Smith College Botanic Garden
Course Catalog 2025-2026

Statistical and Data Sciences

SDS 100 Laboratory: Reproducible Scientific Computing with Data (1 Credit)

The practice of data science rests upon computing environments that foster responsible uses of data and reproducible scientific inquiries. This course develops students’ ability to engage in data science work using modern workflows, open-source tools and ethical practices. Students learn how to author a scientific report written in a lightweight markup language (e.g., markdown) that includes code (e.g., R), data, graphics, text and other media. Students also learn to reason about ethical practices in data science. S/U only. Students who have completed SDS 100 in a previous semester need not repeat it. Prerequisite: Concurrent registration in any SDS 192, SDS 210, SDS 290 or SDS 291. Enrollment limited to 30.

Fall, Spring

SDS 192 Introduction to Data Science (4 Credits)

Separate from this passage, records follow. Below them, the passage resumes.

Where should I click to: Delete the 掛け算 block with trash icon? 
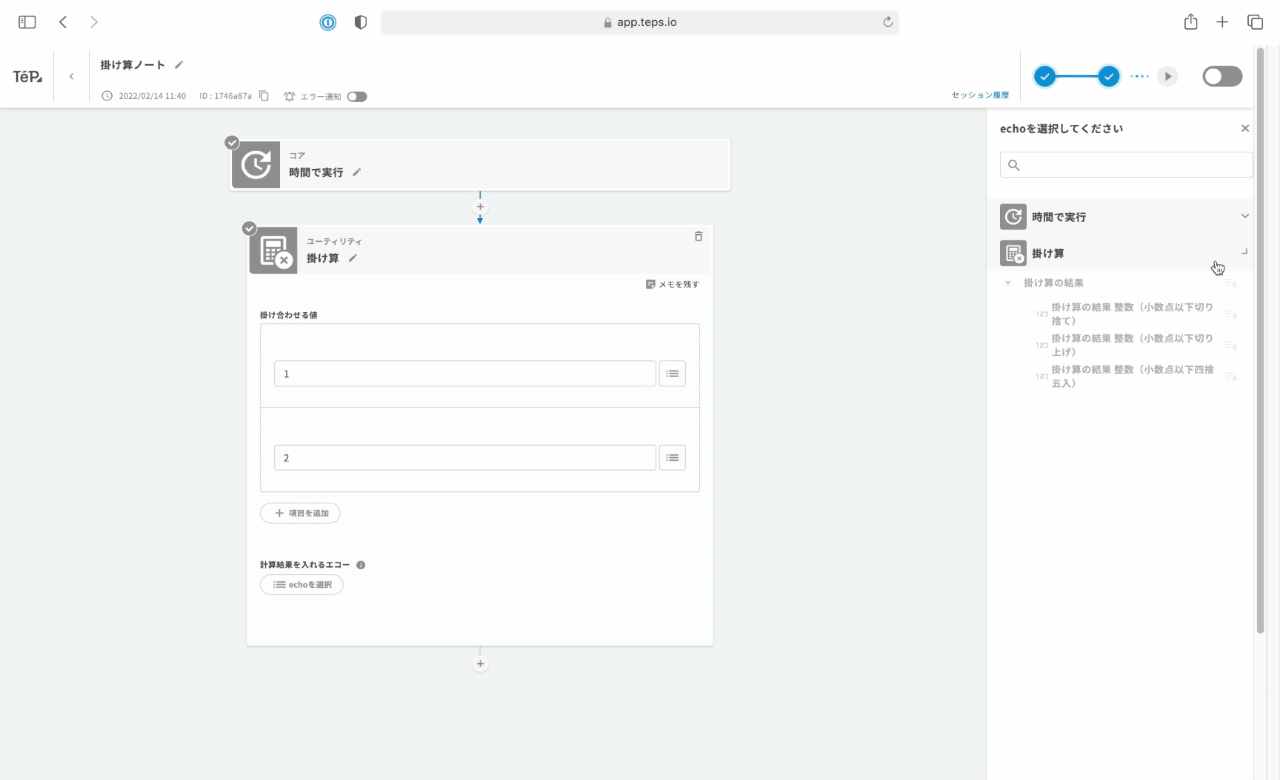[698, 237]
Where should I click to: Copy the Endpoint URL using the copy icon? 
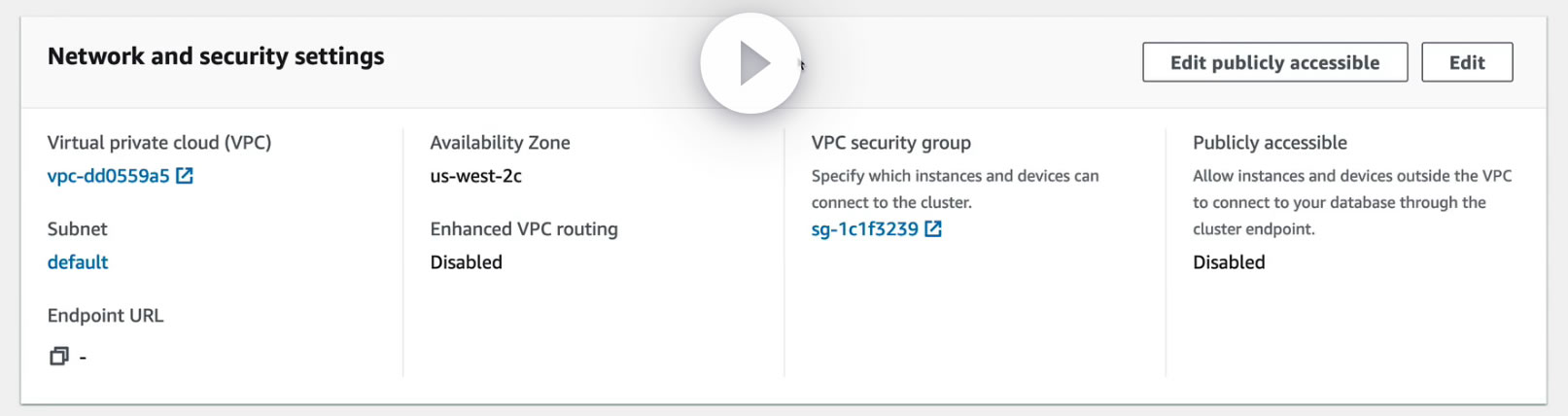click(x=59, y=357)
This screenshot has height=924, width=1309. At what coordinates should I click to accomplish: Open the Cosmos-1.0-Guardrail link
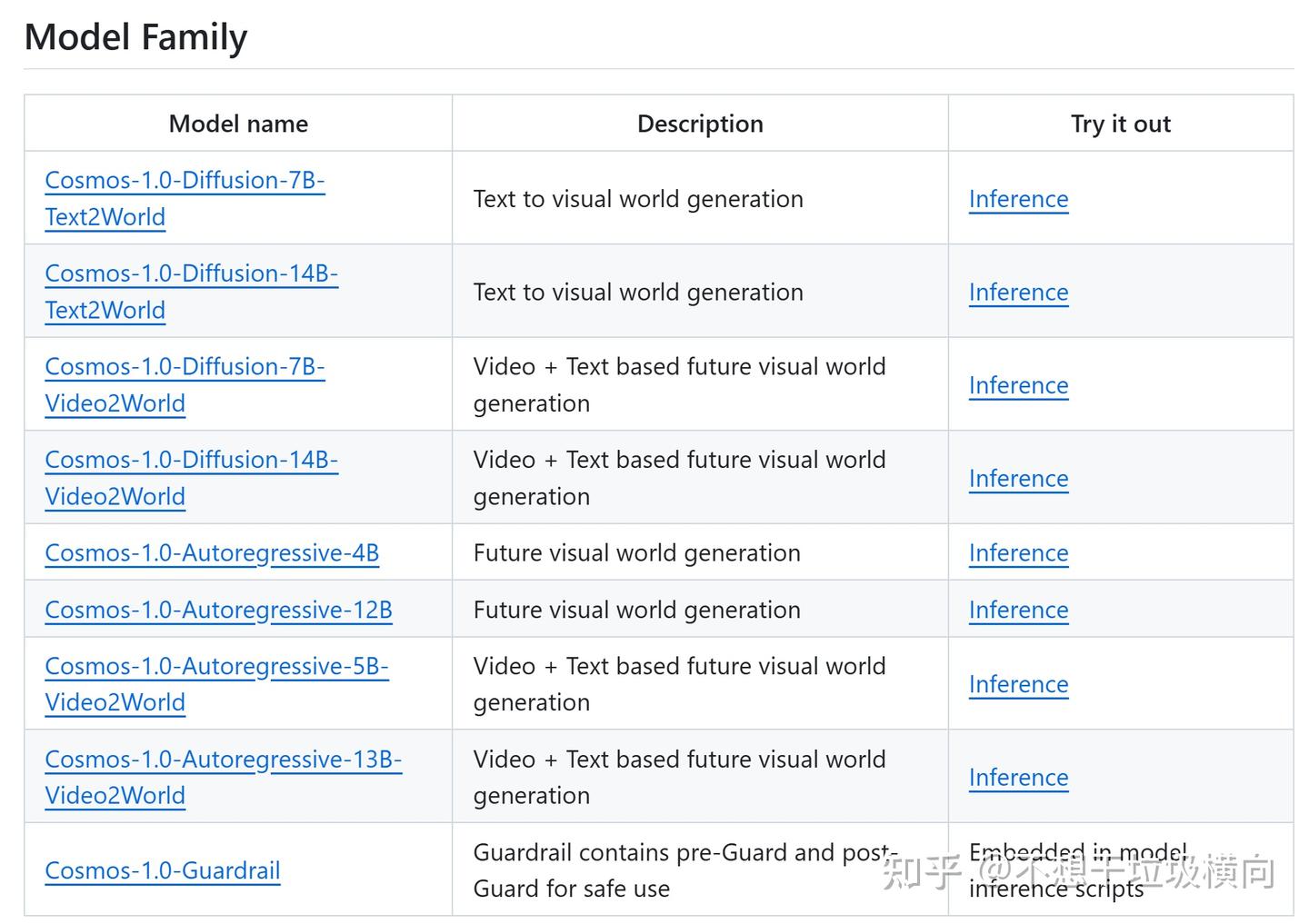pos(163,870)
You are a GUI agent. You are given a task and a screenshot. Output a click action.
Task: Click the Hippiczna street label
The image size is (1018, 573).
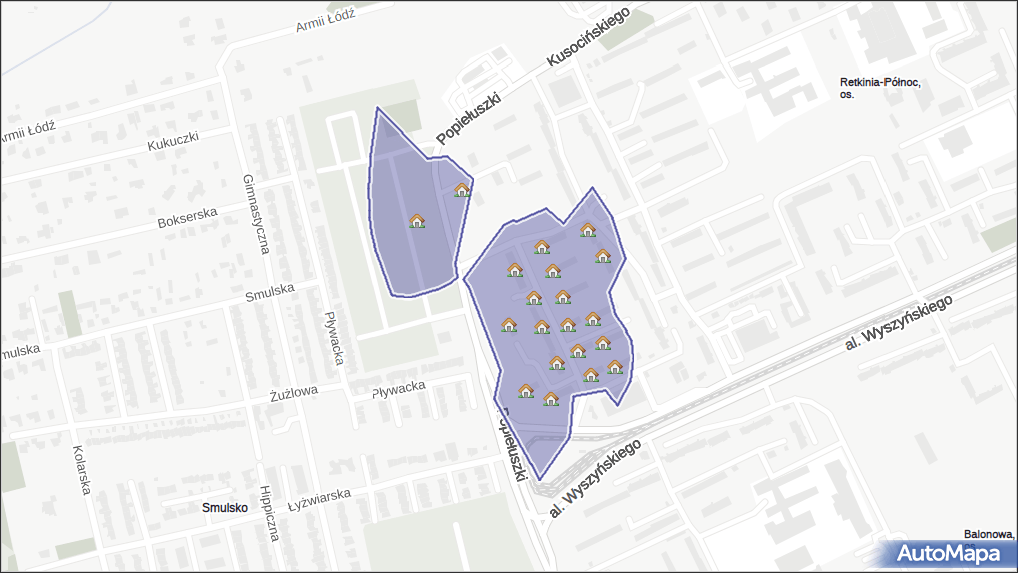click(268, 514)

An introduction to data science using Python, R and SQL. Students learn how to scrape, process and clean data from the web; manipulate data in a variety of formats; contextualize variation in data; construct point and interval estimates using resampling techniques; visualize multidimensional data; design accurate, clear and appropriate data graphics; create data maps and perform basic spatial analysis; and query large relational databases. Students who have completed SDS 100 in a previous semester need not repeat it. Corequisite: SDS 100. Enrollment limited to 40. Mathematics

Fall, Spring

SDS 210 Introduction to Statistics (4 Credits)

(Formerly SDS 201). An application-oriented introduction to statistical modeling, covering topics of descriptive statistics, data visualization, point and interval estimates, bivariate and multiple regression modeling, and inferential hypothesis tests using both distributional and resampling methods. Lectures include “hands on” demonstrations of statistical phenomenon, with labs and assignments that emphasize analysis of real data. Students who have completed SDS 100 in a previous semester need not repeat it. Corequisite: SDS 100. Restrictions: Students do not normally earn credit for more than one course on this list: ECO 220, GOV 203, MTH 220, PSY 201, SDS 201, SDS 210, SDS 220 or SOC 204. Enrollment limited to 40. Mathematics

Fall, Spring

SDS 236 Data Journalism (4 Credits)

Data journalism is the practice of telling stories with data. This course focuses on journalistic practices, interviewing data as a source, and interpreting results in context. The course discusses the importance of audience in a journalistic context and focuses on statistical ideas of variation and bias. The course includes hands-on work with data, using appropriate computational tools such as R, Python, and data APIs. In addition, the course explores the use of visualization and storytelling tools such as Tableau, plot.ly, and D3. No prior experience with programming or journalism is required. Prerequisites: An introductory statistics course (including SDS 220, SOC 204, GOV 203, ECO 220, PSY 201). Enrollment limited to 20. WI Mathematics

Fall, Spring, Variable

SDS 237 Data Ethnography (4 Credits)

This course introduces the theory and practice of data ethnography, demonstrating how qualitative data collection and analysis can be used to study data settings and artifacts. Students will learn techniques in field-note writing, participant observation, in-depth interviewing, documentary analysis and archival research and how they may be used to contextualize the cultural underpinnings of datasets. Students will learn how to visualize datasets in ways that foreground their sociopolitical provenance in R. Students will also learn how ethnographic methods can be leveraged to improve data documentation and communication. The course will introduce debates regarding the politics of technoscientific fieldwork. Recommended prerequisite: SDS 192. Enrollment limited to 40. Social Science

Fall, Spring

SDS 238 Community-Based Data Science (4 Credits)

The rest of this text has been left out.